Part of her growing up years were spent in India. “Despite being widely travelled through Europe, nothing really prepared us for India. The night I arrived here, I saw a gecko on the wall! India grew on me. When I went back to boarding school, I missed the sounds of India, the calls of traders, the colours that made you feel so alive, the tastes that are so acute. I felt at home here and to a certain extent, India still remains a special place.
When Hubbard lived in India she was more taken up by the textiles, it was her mother who loved jewellery. “It didn’t capture my imagination then as much as other works of Indian art but when I acquired a more comprehensive understanding of jewellery design, I realised that if there is any one influence that shines over and over again in western jewellery – in the sense of colour, mixture of stones, textures – it is India’s elements. Jewellery now is more of a fashion accessory but when you look at the history of jewellery in India, it was a part of everyone’s everyday life. It has a spiritual connection. You have this most fascinating period with Cartier coming to India and royalty from India travelling to Europe in the 1920s and ’30s to have their royal designs created. This had an enormous impact on the evolution of jewellery design.”

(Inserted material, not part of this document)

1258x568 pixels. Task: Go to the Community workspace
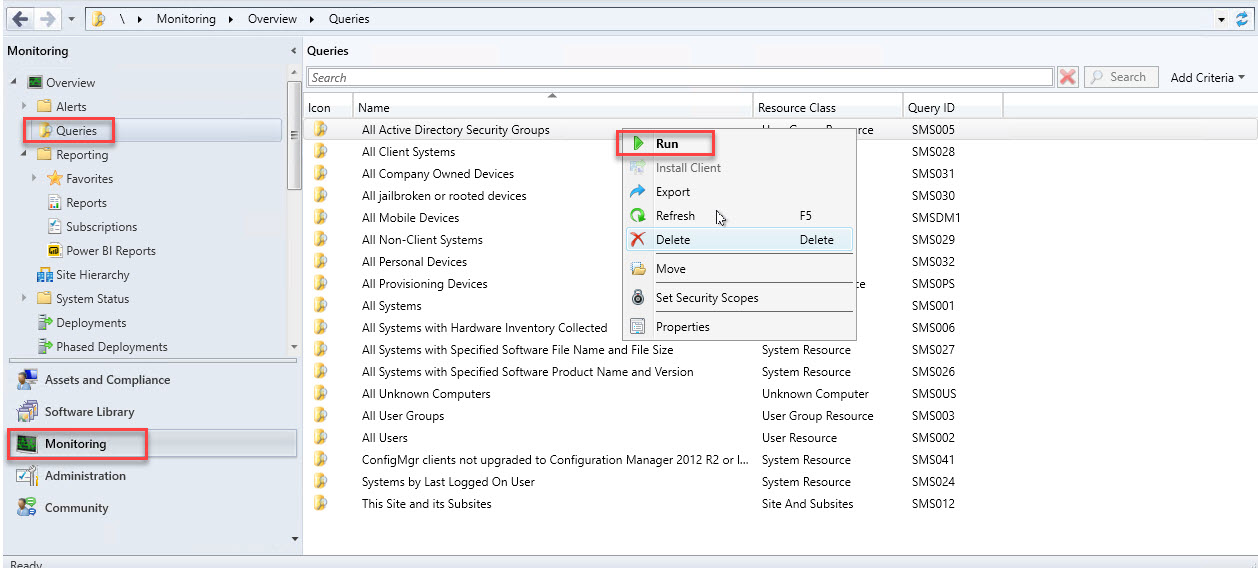click(76, 508)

There is a feverish pitch which auctions resound with, Hubbard has discovered. It plays out like high drama and the energy levels are strung at a strikingly high resonance, more so now because “Sotheby’s has realised we need a global approach. Things got interesting when we generated interest in jewellery sales by using our network of officers around the world to mobilise people who would want to buy. You don’t have to be an expert to appreciate jewellery. Everyone buys it for some reason or the other, therefore everyone feels comfortable in a jewellery exhibition, to see and learn about what they might have never known. Making each jewellery auction the focus of an international community and effort, allows us to bring in that pitch. The Duchess of Windsor’s sale was one such unique experience in the annals of auction history.”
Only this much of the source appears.